Indonesia enjoys among the cheapest fuel in Southeast Asia, thanks to subsidies which cost the government around a fifth of its state budget. A cut in the subsidies could save Indonesia $13 billion next year, according to Reuters, which Jokowi hopes to redirect to other parts of the economy in desperate need for funds, like infrastructure, health care and education.
Furthermore, the hefty cost of the fuel subsidies has weighed heavily on the country's current account deficit, which expanded to a larger-than-expected 4.27 percent of gross domestic product in the second quarter, up from 2.06 percent in the first quarter.
Things could come to a head as the Federal Reserve prepares to hike interest rates in the coming quarters, potentially strengthening the greenback against the rupiah which could raise Indonesia's imports costs, further widening the nation's current account deficit.
"Indonesia has a six to nine month window of opportunity before the Fed starts hiking short term interest rates," said Fauzi Ichsan, Indonesia managing director of Standard Chartered. "[He needs] to shrink its current account deficit so that by the time the Fed starts hiking, the financing requirement for Indonesia will be less."

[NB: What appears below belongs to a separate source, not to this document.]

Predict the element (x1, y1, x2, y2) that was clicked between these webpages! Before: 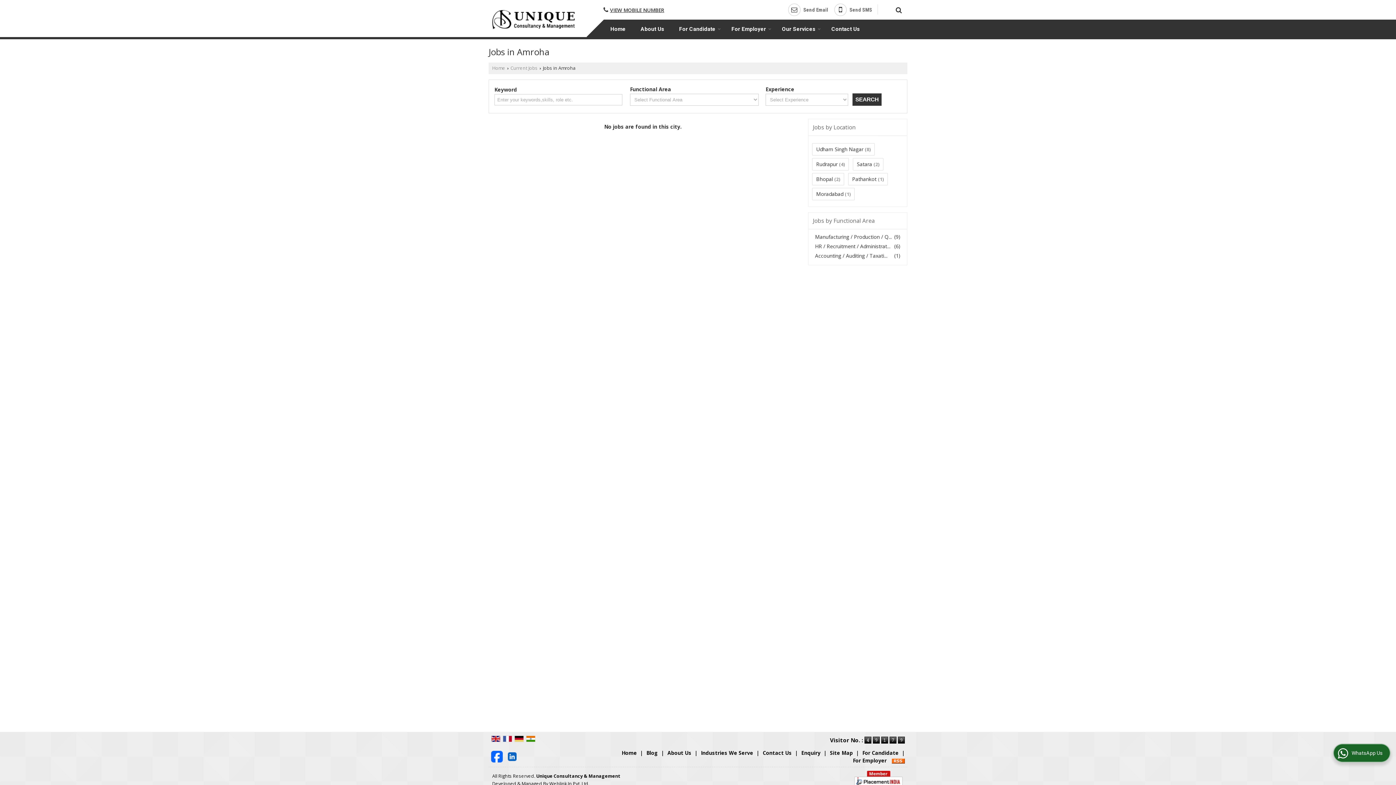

"Jokowi will have to hike fuel prices in the next one to two months and implement his infrastructure program by early 2015," he added.
Boost for Indonesia stocks?
Since Jokowi's election win on July 9, returns on the Jakarta Composite – Indonesia's main stock exchange – have been lackluster, declining around 1.3 percent.

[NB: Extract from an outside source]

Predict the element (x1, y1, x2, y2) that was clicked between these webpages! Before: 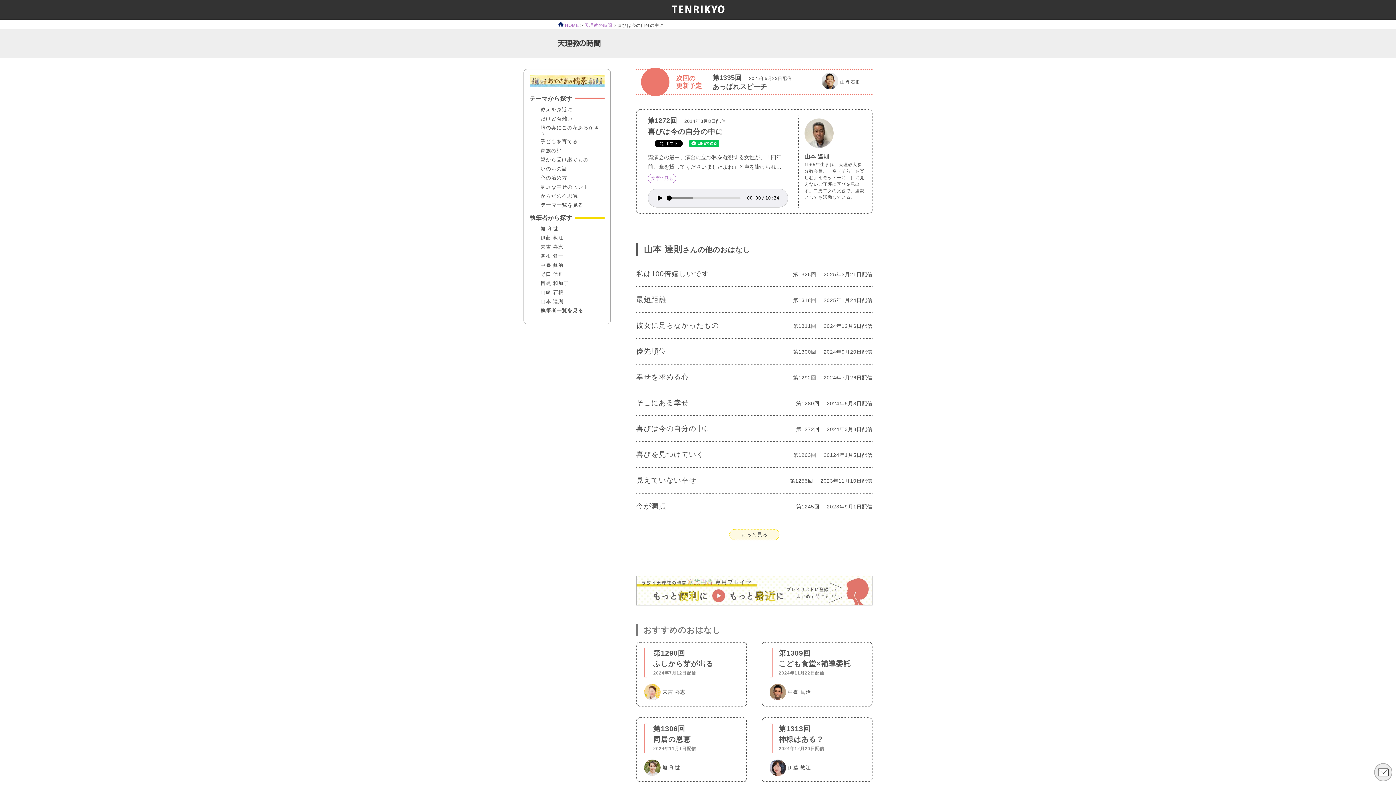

"Jokowi has a bifurcated cabinet, a weak majority, that's why this market has been out of favor and has been lagging behind," said Fidelity's Samant. "In the short term we could be set for a bumpy ride [in terms of Indonesian stocks] because there's a hard task ahead, given the reforms needed on the energy side as well as the infrastructure side."
Regardless, Samant believes Indonesia's long term fundamentals still look attractive: "You still have good demographics, strong balance sheets, low leverage and that's what we are focused on."